■ ФРАГМЕНТ ДОКУМЕНТА:
....

Да и не он, по правде говоря, один.
Актуальная волна интереса к роману пробудилась пару лет назад, когда на Netflix состоялась премьера немецкоязычной экранизации Эдварда Бергера (снявшего потом и оскароносный «Конклав»). В отличие от самой известной — первой, голливудской адаптации, — зрителю предстал натурализм общественной душевой, всё, от чего, как говорится, кровь стынет в жилах: лиловые портреты задохнувшихся, оторванные конечности, штыки, торчащие у кого-то из позвоночника, сапёрные лопатки да хоботы противогазов.
Исходный роман не так сильно акцентировал внимание на крови, гротеске и прочем шок-контенте, но — говорил поверх ужаса, отчего воспринимался ещё жёстче. Паулю неистово везёт, поскольку жизнь на фронтах Первой мировой длится от силы пару суток, но он, тюфяк, каким-то образом мужает, идёт вперёд, обретает верных товарищей — в лице, например, Катчинского, местного умельца-гордеца, знающего, как не сойти с ума, — привыкает к ужасу и даже научается в нём жить: робкими мечтами, глубинным недоверием.
Фильм Бергера запомнился и тем, что предложил зрителю параллельную сюжетную линию о том, как обеспокоенный статс-секретарь, которого играет Даниэль Брюль (нацист-франкофил из «Бесславных ублюдков» и Ники Лауда из «Гонки») всеми силами пытается приблизить окончание войны, но лишь натыкается на всегдашнее непонимание коллег и начальников. У Ремарка, однако, действие никуда не сползает и не уносится; всё, что утверждает писатель, булькает-шебаршит в черепушке мальчугана Боймера.
Довольно рано он узнаёт о злополучных симптомах «пушечной болезни», хоронит школьного друга, впервые убивает сам и мучается от неразрешимого кошмара совести (нечто похожее было, например, в «Тихом Доне», когда Григорий Мелихов зарубил шашкой австрийца). И, конечно, открывает в себе человека слова, монолога, добротной и несколько вылизанной метафоры: формулирует ужас, обкатывает его на языке, увековечивает и пристыжает. Иногда — даже пытается шутить: но ломано так, бедово, побито.

....

■ ИСХОДНЫЕ СТРОКИ:
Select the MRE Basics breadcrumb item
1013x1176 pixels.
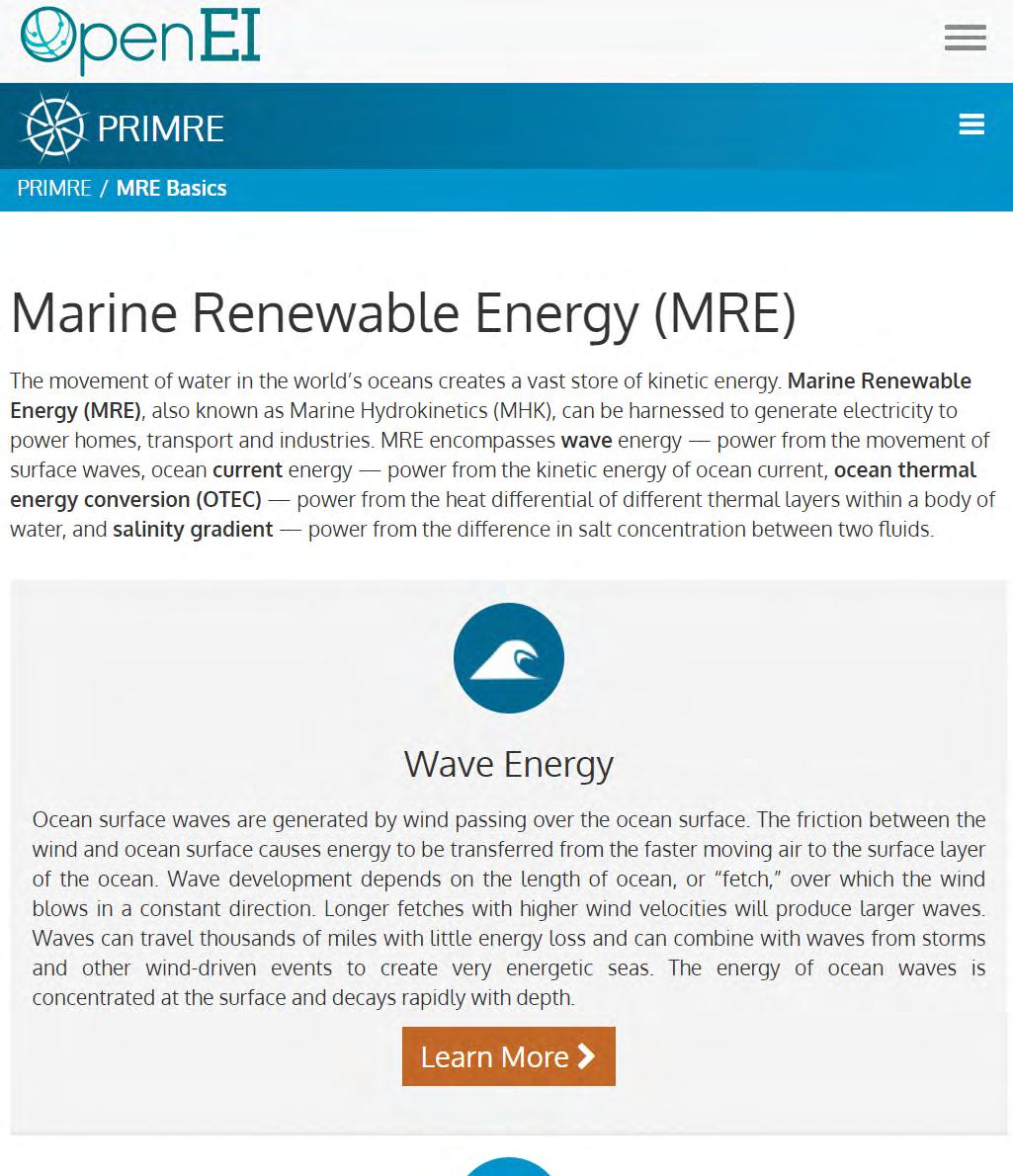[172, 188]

....

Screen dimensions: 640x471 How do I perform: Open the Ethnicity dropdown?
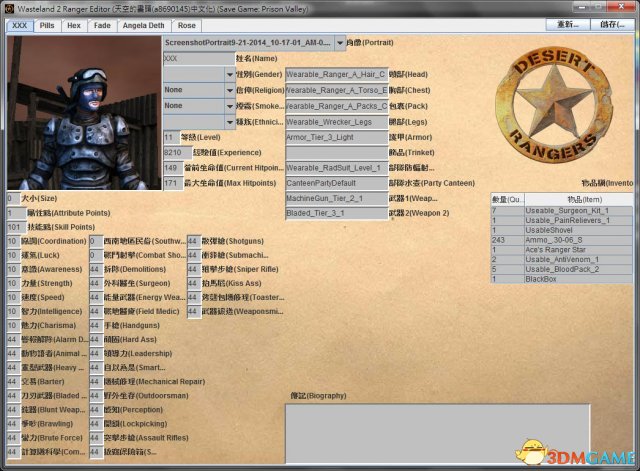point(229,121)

....

Верните без изменений отрывок из фрагмента о романе Ремарка. Начните со слов, где есть «Исходный роман не», и остановитесь после «мечтами, глубинным недоверием.».

Исходный роман не так сильно акцентировал внимание на крови, гротеске и прочем шок-контенте, но — говорил поверх ужаса, отчего воспринимался ещё жёстче. Паулю неистово везёт, поскольку жизнь на фронтах Первой мировой длится от силы пару суток, но он, тюфяк, каким-то образом мужает, идёт вперёд, обретает верных товарищей — в лице, например, Катчинского, местного умельца-гордеца, знающего, как не сойти с ума, — привыкает к ужасу и даже научается в нём жить: робкими мечтами, глубинным недоверием.